9. International transfers
Patient Data is held in the UK and EU only. We do not transfer Patient Data outside the UK / EU.
Some operational and account metadata (e.g. control-plane logs at our hosting providers, billing telemetry at Stripe) may be processed by US-based infrastructure operated by our subprocessors. Where this happens, the transfer is covered by the UK International Data Transfer Addendum (IDTA) or the EU Standard Contractual Clauses (SCCs) as appropriate, with the additional safeguards described in our subprocessors' own documentation.
10. Security
We take security seriously and have designed for it from the schema up,
not bolted it on. The full engineering framework is described in
docs/data-segregation.md. In summary:
- Tenant isolation — every database table is protected by Postgres Row-Level Security driven by a signed JWT claim. One practice's data is never visible to another, even under SQL injection.

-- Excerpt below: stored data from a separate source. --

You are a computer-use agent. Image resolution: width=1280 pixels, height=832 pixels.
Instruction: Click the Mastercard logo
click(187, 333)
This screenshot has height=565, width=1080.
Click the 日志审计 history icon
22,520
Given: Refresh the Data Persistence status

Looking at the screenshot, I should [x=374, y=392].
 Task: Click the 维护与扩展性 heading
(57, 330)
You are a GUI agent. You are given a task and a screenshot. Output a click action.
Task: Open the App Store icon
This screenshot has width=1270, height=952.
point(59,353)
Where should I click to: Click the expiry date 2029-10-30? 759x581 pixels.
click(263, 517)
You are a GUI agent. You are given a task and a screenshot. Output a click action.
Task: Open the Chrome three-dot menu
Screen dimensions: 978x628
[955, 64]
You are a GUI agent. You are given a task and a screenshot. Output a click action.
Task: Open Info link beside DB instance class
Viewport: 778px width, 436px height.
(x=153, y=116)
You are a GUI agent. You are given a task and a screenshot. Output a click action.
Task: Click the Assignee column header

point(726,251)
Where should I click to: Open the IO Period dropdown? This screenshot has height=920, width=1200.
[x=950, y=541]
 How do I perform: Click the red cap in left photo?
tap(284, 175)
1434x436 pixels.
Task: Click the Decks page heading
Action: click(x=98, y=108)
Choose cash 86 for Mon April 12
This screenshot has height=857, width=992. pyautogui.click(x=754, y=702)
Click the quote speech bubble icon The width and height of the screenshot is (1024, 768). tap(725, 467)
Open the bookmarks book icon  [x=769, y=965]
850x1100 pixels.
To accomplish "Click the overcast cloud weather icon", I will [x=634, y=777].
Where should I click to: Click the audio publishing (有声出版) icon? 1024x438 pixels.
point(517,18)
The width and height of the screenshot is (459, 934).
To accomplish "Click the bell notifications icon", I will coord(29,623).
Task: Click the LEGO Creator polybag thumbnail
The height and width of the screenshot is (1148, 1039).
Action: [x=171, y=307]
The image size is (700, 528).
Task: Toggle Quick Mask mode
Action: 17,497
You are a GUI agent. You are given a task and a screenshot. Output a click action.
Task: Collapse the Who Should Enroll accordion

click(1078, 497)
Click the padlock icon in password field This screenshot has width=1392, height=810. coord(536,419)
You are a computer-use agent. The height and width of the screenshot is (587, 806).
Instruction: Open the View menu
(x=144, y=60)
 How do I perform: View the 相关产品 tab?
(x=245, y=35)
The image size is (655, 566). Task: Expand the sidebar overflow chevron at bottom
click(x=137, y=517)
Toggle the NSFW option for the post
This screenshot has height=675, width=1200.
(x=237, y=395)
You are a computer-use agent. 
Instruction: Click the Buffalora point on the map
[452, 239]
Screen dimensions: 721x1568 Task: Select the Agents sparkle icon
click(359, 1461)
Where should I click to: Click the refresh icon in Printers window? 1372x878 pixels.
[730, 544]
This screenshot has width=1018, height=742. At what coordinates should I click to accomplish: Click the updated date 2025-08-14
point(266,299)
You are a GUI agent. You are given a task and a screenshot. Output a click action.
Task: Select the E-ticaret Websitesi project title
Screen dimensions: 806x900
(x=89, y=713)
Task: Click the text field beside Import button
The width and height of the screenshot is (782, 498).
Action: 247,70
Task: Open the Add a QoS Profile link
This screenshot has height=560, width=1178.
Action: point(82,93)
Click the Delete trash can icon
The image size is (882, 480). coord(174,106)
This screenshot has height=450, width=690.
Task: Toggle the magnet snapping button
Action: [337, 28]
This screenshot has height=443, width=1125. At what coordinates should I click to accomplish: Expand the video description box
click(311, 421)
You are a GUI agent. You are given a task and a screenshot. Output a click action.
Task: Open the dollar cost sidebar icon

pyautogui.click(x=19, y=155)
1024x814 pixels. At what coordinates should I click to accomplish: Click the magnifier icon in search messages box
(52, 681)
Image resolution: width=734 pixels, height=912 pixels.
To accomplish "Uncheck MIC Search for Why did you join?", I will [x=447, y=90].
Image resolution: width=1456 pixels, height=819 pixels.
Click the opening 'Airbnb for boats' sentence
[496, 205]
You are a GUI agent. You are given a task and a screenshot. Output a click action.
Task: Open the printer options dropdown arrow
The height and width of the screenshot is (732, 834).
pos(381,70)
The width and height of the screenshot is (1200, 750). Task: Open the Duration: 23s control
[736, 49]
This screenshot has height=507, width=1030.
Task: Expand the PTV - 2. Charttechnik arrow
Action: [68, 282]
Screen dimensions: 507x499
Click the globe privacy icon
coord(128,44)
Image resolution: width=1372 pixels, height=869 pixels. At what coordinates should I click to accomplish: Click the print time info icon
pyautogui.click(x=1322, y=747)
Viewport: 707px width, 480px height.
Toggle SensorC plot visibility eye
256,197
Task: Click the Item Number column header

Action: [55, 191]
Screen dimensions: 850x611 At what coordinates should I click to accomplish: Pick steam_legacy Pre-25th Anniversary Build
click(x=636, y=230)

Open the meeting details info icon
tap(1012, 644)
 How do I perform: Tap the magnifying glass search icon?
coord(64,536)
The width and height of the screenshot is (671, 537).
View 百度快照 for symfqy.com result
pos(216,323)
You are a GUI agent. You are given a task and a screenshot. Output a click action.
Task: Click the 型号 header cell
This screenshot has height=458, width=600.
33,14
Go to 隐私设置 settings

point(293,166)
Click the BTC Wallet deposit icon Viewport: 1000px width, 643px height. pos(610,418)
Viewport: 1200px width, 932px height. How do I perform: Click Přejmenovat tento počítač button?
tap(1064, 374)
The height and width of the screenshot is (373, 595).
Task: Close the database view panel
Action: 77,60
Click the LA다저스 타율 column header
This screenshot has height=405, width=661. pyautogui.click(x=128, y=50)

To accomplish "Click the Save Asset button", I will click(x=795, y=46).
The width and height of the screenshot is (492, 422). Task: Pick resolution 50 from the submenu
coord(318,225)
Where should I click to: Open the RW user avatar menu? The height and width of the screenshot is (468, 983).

- Encryption — TLS 1.2+ in transit; AES-256 at rest on managed Postgres and storage.
- Audit log — every meaningful action is recorded with actor, entity, timestamp and a structured diff. Append-only.
- Access control — service-role database access is confined to a small allowlist of audited paths, enforced by CI guard.
- Personnel — production access is restricted to two named engineers, logged on the Supabase side. No PII is copied to laptops.
- Backups — daily snapshots, 30-day point-in-time recovery, encrypted.
- Incident response — see Section 11.
11. Data breach notification
If we become aware of a personal data breach affecting a Practice's data, we will notify the affected Practice without undue delay and within 72 hours of becoming aware, in line with UK GDPR Article 33. Our notification will describe the nature of the breach, the categories and approximate number of data subjects affected, the likely consequences, and the measures we have taken or propose to take.
We will use the email address on file for the Practice's primary owner account. Practices should keep that address current.
12. Contact
For all data protection matters:
Lee Caller ODent Limited (in formation) lee@odent.app
ODent is not currently required to designate a formal Data Protection Officer under UK GDPR Art. 37 at our scale. Lee acts as the data protection point of contact and will refer matters to a qualified DPO or solicitor where appropriate.
13. Changes to this policy
We will post a new version here and update the "Last updated" date. For material changes that affect how we handle Patient Data, we will give Practices at least 30 days' notice by email before the change takes effect.
Honest software for honest practices.